I know that sounds grim, but it’s actually really terrific. Some people, namely my mother, have suspected it since I was in college. I don’t drink to escape my problems, more like there have simply been too many times when I haven’t controlled my drinking. I had admitted it (that I am an alcoholic, not just that “sometimes I drink too much”) to a few people, mostly because my boyfriend made me, but I didn’t really feel good about it. That is the difference now: I actually feel good about myself as an alcoholic. I was beaming as I walked home from work, singing a little song… la la la, I’m an alcoholic, and I’m okay…la la la, it’s okay! Two aspects make me particularly happy, other than the pleasant surprise that yes, even after acknowledging this weakness, I actually love myself for it, is the feeling of peace, relief, strength and power that this acknowledgement has given me. It is who I am. The ser form.

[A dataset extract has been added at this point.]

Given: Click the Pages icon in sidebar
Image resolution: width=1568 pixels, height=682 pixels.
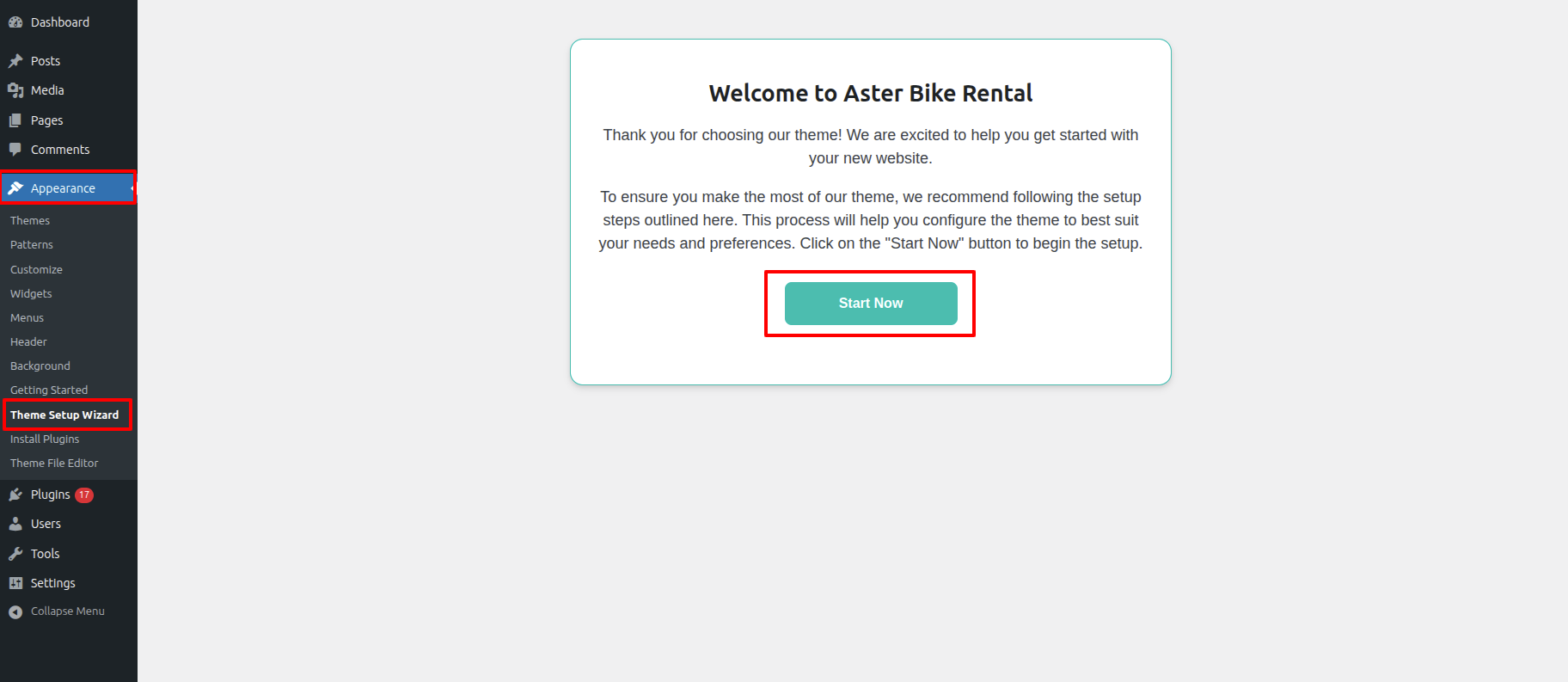Looking at the screenshot, I should click(15, 120).
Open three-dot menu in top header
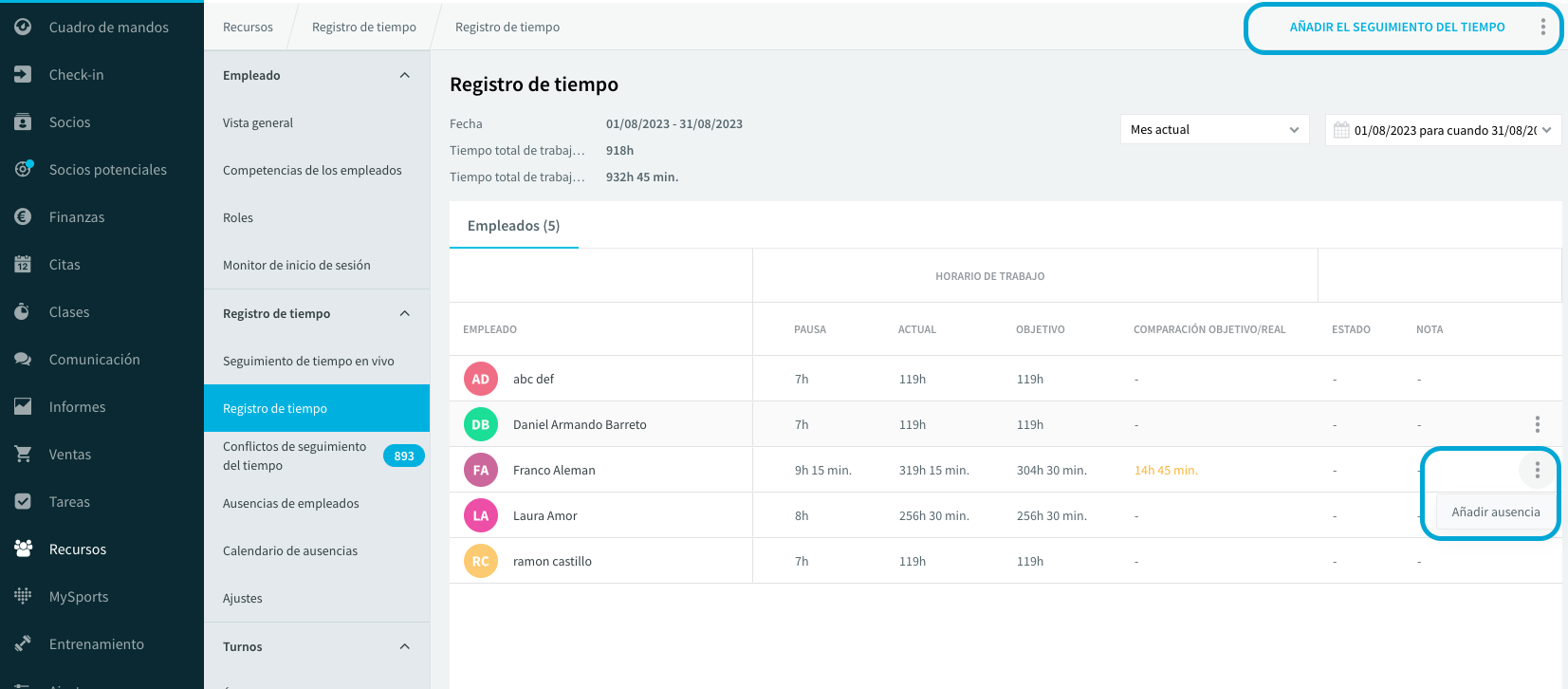This screenshot has height=689, width=1568. 1542,27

I have, since college, wanted to control my drinking better, and so of course deep down I always knew that it wasn’t only that I party too hard. However, for a combination of reasons related to my social environment and a misconception about alcoholism, I hadn’t really leveled with myself. I had tried to, but it turned into me being too hard on myself and then later recognizing that the negative things I had told myself weren’t actually true and sort of setting the situation aside. I hang out with people who drink a lot. I lived in the UK in my early 20s, where binge drinking is normal. And I didn’t understand alcoholism that well, either. I looked at from the classic AA perspective, that if you are an alcoholic that means it is impossible for you to control yourself, that abstinence is the only solution. I used to joke that I needed to cut back because if I became an alcoholic then I would have to quit and that would be annoying for boring social functions. I thought admitting that I am an alcoholic meant admitting that I couldn’t defeat it and had had to give up. I was really uncomfortable with that prospect. It didn’t feel right, because I really do believe that I can learn how to manage it. I have just haven’t yet.

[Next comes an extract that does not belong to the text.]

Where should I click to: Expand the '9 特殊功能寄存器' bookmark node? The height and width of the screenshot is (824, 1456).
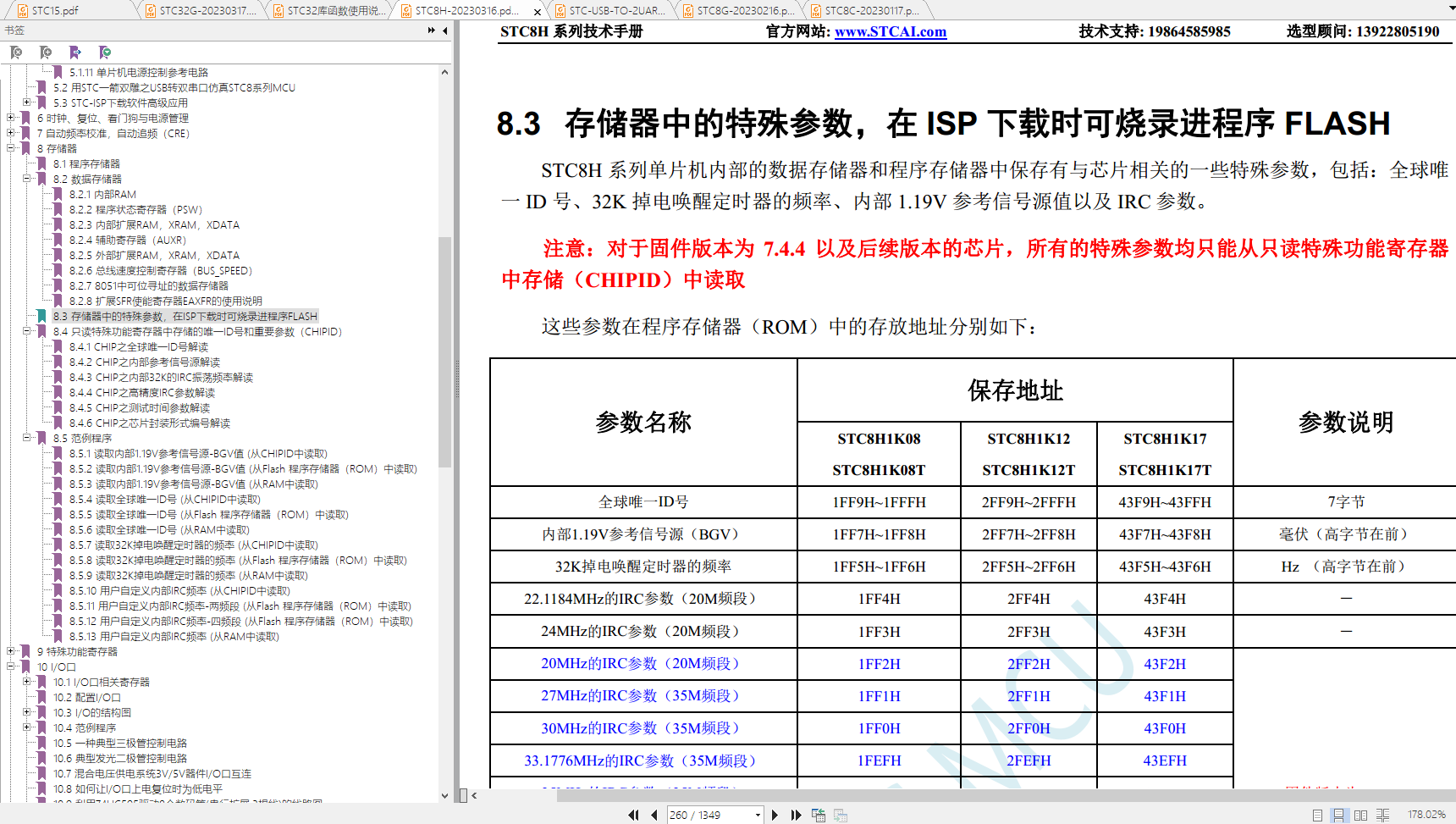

So today, troubled by my boyfriend’s reaction to seeing me trashed last night, I was doing some reading online (summaries of Johns Hopkins-published research, even) that said that “all or nothing” is indeed a misconception, that roughly half of recovered alcoholics quit drinking, but the other half actually learns how to manage drinking responsibly. I realize that a skeptic could say I am just listening to the advice I want to be true– Alcoholics Anonymous, though widely criticized, is also widely respected, has helped millions of people, and definitely adheres to abstinence as the only measure.

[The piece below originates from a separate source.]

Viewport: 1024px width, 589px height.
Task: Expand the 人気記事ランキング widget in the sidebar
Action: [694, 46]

However, reading this factoid today really, really inspired me. I can acknowledge an important feature of my physiology without feeling that I don’t really have any choice in how to handle it. Recognizing that I have a medical problem with alcohol abuse doesn’t preclude my being able to manage the problem. In fact it is very possible for me to control my drinking itself, not just controlling (trying to) the situations in which I drink. And what’s more, I feel like, after ten years of wanting to learn how to handle my alcohol, I have finally taken a definitive step forward in doing so. Now instead of being this storm cloud hovering over me, threatening to burst if I let it, every time I go to a party, it just sort of seems like some routines I have to learn and make sure I stick to. Since I am an alcoholic, I have to alternate my drinks with soft drinks. Since I have medical problem, I have to make sure I eat before I go out. Rather than just “try not to get plastered tonight.”
So let’s see if this paradigm shift works. It’s Friday night and I have a despidida to get to.